_Activity_
In the lines below, the string "Pick" may appear; say how many lines hold it and give nothing more.

_Extracted records_
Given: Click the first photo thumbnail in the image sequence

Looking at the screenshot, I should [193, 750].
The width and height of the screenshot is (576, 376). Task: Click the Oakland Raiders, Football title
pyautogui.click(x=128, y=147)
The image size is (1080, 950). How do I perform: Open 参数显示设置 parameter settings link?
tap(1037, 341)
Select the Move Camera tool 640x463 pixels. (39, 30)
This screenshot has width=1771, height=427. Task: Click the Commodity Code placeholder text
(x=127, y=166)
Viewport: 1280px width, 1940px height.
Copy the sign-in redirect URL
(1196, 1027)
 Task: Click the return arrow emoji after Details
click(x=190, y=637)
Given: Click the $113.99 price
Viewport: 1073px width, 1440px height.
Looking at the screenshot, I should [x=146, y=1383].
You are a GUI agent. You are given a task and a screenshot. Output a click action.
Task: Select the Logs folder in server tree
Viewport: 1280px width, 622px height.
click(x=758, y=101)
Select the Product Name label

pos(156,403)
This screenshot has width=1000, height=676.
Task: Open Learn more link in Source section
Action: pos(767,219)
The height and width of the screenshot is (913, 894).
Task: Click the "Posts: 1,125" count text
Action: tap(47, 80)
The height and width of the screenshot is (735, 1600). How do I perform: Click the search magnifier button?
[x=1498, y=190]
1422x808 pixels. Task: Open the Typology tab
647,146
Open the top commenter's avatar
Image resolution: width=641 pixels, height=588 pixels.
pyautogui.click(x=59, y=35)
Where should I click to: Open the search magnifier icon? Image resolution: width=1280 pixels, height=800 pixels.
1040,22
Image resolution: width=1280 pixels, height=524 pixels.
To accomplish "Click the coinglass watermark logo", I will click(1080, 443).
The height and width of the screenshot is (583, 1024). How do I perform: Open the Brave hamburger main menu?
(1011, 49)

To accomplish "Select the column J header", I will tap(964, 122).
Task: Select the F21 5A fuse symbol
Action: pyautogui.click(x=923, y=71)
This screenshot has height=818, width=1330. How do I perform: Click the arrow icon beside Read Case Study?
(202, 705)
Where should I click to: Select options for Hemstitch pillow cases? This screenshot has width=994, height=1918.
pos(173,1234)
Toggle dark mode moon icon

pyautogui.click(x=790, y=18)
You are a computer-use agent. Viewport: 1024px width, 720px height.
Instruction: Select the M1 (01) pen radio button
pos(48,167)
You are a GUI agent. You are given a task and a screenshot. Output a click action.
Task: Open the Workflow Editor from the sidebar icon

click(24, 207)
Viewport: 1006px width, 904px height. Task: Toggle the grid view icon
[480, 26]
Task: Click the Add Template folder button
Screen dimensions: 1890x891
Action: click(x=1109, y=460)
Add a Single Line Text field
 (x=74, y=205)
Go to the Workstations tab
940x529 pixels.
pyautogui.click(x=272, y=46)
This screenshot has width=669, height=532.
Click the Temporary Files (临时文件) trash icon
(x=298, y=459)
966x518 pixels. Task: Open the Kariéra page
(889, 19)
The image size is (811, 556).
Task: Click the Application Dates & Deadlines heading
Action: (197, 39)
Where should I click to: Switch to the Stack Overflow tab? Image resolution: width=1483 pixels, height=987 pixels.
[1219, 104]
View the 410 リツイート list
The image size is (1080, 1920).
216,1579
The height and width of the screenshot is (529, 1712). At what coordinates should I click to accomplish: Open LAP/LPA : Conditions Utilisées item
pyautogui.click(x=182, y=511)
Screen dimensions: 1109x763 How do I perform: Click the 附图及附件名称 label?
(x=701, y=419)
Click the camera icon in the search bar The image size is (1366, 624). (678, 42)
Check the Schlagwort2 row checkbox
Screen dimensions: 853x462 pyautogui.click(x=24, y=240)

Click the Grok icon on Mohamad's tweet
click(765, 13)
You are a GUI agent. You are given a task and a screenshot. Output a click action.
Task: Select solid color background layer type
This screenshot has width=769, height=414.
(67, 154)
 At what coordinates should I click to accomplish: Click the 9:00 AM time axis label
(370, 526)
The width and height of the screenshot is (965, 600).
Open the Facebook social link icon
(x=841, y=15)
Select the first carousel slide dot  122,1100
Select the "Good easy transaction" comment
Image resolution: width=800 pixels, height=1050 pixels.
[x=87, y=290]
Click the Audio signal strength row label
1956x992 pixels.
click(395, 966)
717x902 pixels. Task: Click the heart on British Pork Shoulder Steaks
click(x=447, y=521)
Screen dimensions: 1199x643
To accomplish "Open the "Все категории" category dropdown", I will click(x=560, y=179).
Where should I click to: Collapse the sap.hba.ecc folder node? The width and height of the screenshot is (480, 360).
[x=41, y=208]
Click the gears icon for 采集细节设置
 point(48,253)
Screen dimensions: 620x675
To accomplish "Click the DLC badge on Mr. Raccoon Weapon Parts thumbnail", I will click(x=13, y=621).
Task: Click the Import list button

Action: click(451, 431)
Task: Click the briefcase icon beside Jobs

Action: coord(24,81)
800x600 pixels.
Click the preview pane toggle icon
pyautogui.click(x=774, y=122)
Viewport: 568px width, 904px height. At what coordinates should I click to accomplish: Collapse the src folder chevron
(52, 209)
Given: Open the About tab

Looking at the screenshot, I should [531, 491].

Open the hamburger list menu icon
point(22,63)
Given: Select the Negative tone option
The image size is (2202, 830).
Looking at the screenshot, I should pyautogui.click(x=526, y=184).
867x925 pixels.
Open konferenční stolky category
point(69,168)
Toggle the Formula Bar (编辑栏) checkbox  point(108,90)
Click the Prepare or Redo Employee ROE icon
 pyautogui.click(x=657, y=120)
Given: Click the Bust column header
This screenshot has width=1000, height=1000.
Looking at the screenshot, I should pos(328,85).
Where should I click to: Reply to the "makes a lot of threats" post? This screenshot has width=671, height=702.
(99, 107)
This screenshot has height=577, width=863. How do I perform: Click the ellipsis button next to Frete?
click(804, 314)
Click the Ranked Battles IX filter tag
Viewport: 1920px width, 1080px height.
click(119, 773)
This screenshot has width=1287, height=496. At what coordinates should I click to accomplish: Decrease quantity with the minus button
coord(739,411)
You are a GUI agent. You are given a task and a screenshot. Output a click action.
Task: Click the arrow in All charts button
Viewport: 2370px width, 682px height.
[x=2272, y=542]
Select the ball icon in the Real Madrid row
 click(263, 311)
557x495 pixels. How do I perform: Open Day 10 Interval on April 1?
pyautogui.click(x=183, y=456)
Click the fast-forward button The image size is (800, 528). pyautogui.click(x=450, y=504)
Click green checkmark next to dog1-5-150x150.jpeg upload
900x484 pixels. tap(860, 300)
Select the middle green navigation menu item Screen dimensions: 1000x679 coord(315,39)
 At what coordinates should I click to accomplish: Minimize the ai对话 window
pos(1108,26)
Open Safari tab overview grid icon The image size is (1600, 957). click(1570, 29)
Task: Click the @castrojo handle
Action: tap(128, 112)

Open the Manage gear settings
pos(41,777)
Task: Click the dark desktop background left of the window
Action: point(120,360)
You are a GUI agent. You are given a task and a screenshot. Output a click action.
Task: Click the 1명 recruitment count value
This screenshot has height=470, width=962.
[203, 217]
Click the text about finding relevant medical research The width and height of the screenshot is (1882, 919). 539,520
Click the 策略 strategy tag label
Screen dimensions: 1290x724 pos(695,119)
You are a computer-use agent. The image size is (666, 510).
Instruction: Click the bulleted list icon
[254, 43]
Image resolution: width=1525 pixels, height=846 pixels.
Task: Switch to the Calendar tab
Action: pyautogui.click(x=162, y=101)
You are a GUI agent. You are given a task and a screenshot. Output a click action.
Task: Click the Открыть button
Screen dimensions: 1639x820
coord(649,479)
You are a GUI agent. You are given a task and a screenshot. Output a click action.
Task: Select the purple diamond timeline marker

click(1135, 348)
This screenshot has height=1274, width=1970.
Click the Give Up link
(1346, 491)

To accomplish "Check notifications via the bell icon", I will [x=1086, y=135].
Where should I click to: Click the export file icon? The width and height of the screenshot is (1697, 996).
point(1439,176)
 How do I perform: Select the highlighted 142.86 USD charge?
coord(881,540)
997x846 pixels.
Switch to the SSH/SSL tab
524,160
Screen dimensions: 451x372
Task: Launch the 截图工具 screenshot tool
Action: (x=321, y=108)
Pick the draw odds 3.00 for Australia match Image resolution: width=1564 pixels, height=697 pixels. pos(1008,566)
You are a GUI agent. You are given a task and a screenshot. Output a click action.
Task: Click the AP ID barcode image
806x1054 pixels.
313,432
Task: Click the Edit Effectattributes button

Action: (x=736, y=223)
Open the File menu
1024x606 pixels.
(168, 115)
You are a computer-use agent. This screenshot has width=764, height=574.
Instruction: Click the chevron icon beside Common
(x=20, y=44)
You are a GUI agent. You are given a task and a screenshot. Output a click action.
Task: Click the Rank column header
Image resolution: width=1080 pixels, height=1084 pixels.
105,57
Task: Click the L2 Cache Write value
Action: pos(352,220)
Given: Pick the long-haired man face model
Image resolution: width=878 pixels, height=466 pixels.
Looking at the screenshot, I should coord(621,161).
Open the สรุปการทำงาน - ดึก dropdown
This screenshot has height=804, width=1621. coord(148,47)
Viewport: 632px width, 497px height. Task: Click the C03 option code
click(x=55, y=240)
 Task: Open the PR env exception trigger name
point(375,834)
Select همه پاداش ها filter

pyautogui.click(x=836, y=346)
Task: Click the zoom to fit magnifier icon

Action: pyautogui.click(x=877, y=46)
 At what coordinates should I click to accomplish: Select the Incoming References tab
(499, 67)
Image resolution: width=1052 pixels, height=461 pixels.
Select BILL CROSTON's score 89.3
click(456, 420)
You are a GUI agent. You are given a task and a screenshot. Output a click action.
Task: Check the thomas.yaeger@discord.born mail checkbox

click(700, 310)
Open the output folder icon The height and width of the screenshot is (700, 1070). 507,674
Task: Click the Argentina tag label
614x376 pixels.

_Exercise result_
2